Visteon Completes Sale of Yanfeng Joint Venture

Visteon Completes Sale of Yanfeng Joint Venture

PR Newswire

VAN BUREN TOWNSHIP, Mich., Dec. 19, 2013 /PRNewswire/ — Visteon Corporation (NYSE: VC) has completed the sale of its 50 percent ownership interest in its Chinese joint venture Yanfeng Visteon Automotive Trim Systems Co., Ltd. (YFV) to Huayu Automotive Systems Co., Ltd. (HASCO), in accordance with their previously announced agreement. Visteon expects to receive more than $1 billion in total after-tax proceeds as a result of the series of transactions. Visteon received approximately $840 million, after the provision of certain local taxes, for its stake, and expects to receive an additional after-tax distribution of approximately $65 million prior to the end of 2013. Additionally, Visteon expects to receive approximately $116 million in additional after-tax proceeds in 2014 and 2015 as a result of related transactions. These proceeds do not include an $86 million payment to gain consolidation of Yanfeng Visteon Electronics.

> Supplied material

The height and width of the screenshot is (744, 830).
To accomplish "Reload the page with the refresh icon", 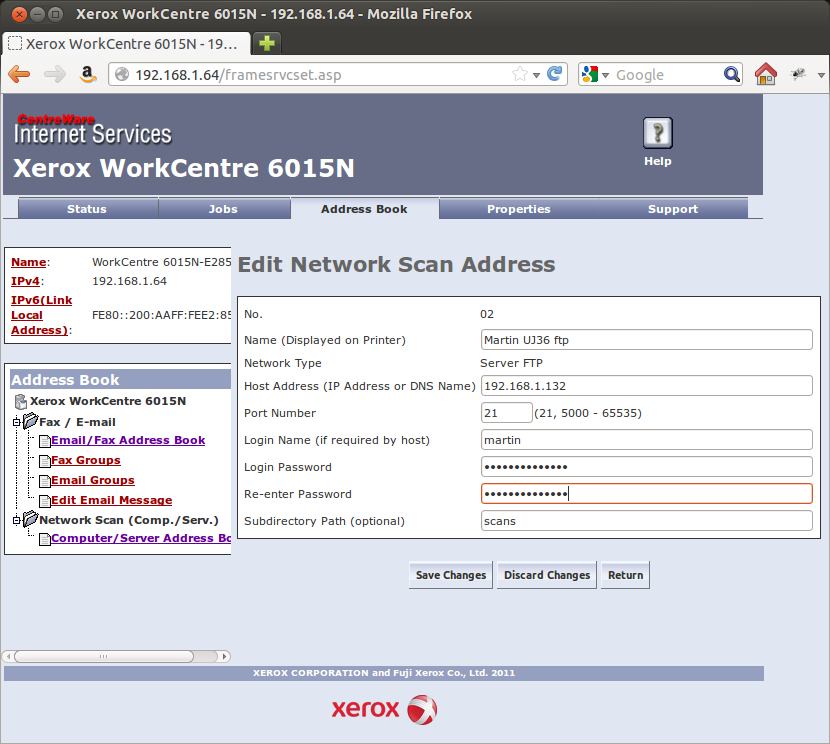I will pos(555,74).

> The request
Pick up the Visteon press release about the Yanfeng joint venture sale right after its last sentence and write the next part.

> Reply
The sale of the YFV stake is the largest part of a series of transactions that also includes the sale of certain other interiors joint ventures and the acquisition by Visteon of a controlling interest in Yanfeng Visteon Automotive Electronics Co., Ltd. (YFVE), which was completed in November 2013.

“We are pleased to have completed this transaction, which supports our focus on our core climate and electronics businesses and allows us to continue to return value to our shareholders through the authorized $1 billion share repurchase program,” said Timothy D. Leuliette, president and CEO of Visteon. “We look forward to continuing our strong relationship with HASCO in the rapidly growing vehicle cockpit electronics market.”

Advising Visteon on the transaction were Rothschild Inc.; Skadden, Arps, Slate, Meagher & Flom LLP; and Goldman Sachs Co.

About Visteon

Visteon is a leading global automotive supplier delivering value for vehicle manufacturers and shareholders through a family of businesses including:

  • Halla Visteon Climate Control, majority-owned by Visteon and the world’s second-largest global supplier of automotive climate components and systems.
  • Visteon Electronics, a leading supplier of audio and infotainment, driver information, center stack electronics and feature control modules.
  • Visteon Interiors, a global provider of vehicle cockpit modules, instrument panels, consoles and door trim modules.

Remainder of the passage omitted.